▶ _Stored records_:
*-*-*

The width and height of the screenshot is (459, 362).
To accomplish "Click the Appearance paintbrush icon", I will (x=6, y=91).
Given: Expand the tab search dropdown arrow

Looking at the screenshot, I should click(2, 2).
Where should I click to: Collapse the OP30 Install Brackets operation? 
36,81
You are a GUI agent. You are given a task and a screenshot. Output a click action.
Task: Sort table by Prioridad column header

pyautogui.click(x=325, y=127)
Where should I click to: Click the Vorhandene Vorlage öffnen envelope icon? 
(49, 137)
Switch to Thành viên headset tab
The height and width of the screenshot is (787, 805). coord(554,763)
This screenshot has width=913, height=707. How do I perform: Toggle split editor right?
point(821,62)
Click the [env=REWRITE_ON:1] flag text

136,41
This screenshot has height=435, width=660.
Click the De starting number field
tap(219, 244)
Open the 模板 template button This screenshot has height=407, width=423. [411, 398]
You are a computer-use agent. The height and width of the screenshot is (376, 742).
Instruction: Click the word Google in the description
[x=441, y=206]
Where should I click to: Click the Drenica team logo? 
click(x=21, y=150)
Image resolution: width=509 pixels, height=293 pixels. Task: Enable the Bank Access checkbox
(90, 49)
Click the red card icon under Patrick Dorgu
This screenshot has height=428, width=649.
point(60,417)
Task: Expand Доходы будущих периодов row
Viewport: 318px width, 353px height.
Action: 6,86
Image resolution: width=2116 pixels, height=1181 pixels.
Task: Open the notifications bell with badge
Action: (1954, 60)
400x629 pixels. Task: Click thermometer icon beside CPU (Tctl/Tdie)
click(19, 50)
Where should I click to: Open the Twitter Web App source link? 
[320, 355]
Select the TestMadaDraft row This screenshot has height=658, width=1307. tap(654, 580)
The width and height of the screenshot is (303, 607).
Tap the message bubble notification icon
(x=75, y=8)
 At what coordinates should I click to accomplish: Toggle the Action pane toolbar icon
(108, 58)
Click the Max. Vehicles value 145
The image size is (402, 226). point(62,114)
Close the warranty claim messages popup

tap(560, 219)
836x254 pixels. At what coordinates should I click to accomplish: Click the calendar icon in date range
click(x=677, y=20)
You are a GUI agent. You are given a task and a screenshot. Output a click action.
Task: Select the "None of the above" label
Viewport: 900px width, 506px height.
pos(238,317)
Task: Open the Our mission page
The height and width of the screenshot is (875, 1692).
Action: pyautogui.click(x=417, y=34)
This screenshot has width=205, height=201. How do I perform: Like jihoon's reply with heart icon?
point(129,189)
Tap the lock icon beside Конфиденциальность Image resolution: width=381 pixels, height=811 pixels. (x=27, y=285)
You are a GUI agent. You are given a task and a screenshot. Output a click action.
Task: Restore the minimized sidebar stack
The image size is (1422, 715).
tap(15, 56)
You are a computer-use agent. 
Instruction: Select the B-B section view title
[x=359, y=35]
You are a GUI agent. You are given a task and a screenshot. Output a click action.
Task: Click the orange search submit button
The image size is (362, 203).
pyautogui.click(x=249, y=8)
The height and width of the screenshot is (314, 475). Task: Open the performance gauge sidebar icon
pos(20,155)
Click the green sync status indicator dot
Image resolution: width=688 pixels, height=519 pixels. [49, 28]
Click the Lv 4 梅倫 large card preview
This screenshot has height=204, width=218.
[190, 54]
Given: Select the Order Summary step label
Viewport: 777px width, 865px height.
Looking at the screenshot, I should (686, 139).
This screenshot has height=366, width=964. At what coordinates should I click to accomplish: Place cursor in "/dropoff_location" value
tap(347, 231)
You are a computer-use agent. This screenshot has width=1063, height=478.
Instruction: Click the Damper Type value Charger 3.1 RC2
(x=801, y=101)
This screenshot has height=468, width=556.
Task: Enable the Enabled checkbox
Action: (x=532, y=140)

*-*-*

▶ _Work order_: Each line of the data above containing the string "computer" is to be copied.

▶ _Expected answer_:
You are a computer-use agent. The height and width of the screenshot is (376, 742).
You are a computer-use agent. 
You are a computer-use agent. This screenshot has width=1063, height=478.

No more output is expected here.